The 20S proteasome, a multi-subunit protease, performs most of non-lysosomal proteolysis in eukaryotes. It is also ubiquitously present in archaea, while its occurrence in bacteria is rare. Many of these organisms encode the homologous protease HslV instead. However, having a huge number of species, including all cyanobacteria, encoding neither the 20S proteasome nor HslV, the evolutionary origin of this family of N-terminal threonine proteases was questioned. A recent study, searching for further bacterial progenitors of the 20S proteasome, discovered the existence of another member of this protease family: the ‘ancestral β-subunit protein’ (Anbu). Studying the Anbu protein from Hyphomicrobium sp. strain MC1 resulted in growth of well-diffracting crystals, allowing us to solve its structure via SAD-phasing. Although it seems to assemble in defined particles in solution, Anbu formed helical superstructures in the crystal, contrary to the closed, barrel-shaped structures known from the 20S proteasome or HslV. Nevertheless, the fold of an individual subunit clearly identifies Anbu as an Ntn-hydrolase and the inter-subunit contacts within the structures of all three protein complexes are similar. Conservation of the Thr1O^γ activating triad suggested that Anbu could also function as an endoprotease. However, using standard proteasomal substrates no such activity was detected. Potential reasons might be the missing activation of the Thr1-NH₂ terminus, the lack of a suitable substrate or a missing interaction partner. To get a deeper understanding of this presumed protease, we also teamed up with the group of Prof. Matthias Bochtler (IIMCB, Warsaw), which investigated the Anbu protein from Yersinia bercovieri. These studies showed Anbu to form ‘lock-washer-shaped’ particles with resemblances to the structures of the 20S proteasome and HslV as well as to the helical superstructures seen before, but even there no proteolytic activity was detected. So, the question remains whether the evolutionary relationship between Anbu, the 20S proteasome and HslV is purely structural or also a functional one.

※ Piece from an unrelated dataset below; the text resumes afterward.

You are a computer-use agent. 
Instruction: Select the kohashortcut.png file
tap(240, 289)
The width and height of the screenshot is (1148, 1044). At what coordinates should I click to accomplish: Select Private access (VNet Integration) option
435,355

Targeting antibiotic resistance: ClpP

The caseinolytic protease P (ClpP) is essential for the virulence of several facultative and obligate pathogens. Since there is a rapid increase in antibiotic resistances over the last decades, ClpP has been listed as a potential candidate for drug development. The research on ClpP took part in collaboration with the group of Prof. Stephan Sieber (TUM, Munich). In contrast to most bacteria, Listeria monocytogenes encodes two isoforms of ClpP. Although the sequence identity of the two proteins amounts to less than 45 %, they can form a heterocomplex together. We used X-ray crystallographic analysis to understand how it differs from homomeric ClpPs. The data reveal that the overall architecture and stabilization of homo- and heteromeric ClpP particles adopt the same topology. However, there exist differences in the axial pore formation, active site composition and shape of the S1 pocket between ClpP1 and ClpP2. These results suggest a potential task sharing in the heterocomplex and provide valuable information for the design of isoform-specific inhibitors to characterise the function of the ClpP1/2 heterocomplex in more detail. Despite the high potential of ClpP as new antibiotic target, the number of specific inhibitors described so far is limited. A high-throughput screen with about 140,000 compounds identified the first non-covalently inhibitor AV145 of ClpP from Staphylococcus aureus. Co-crystallization allowed us to reveal an unexpected binding mode of the compound inducing a novel, inactive conformation of the protease. Squeezed between α-helix E and β-sheet 9, the inhibitor causes severe distortions in these two secondary structures. Rotation of Pro125 and the resulting misalignment of the catalytic triad particularly explain the special mode of action. However, in vivo experiments showed that binding of ClpP-specific regulators overwrites the inhibitory effect of AV145, pointing out the challenges in drug development for ClpP.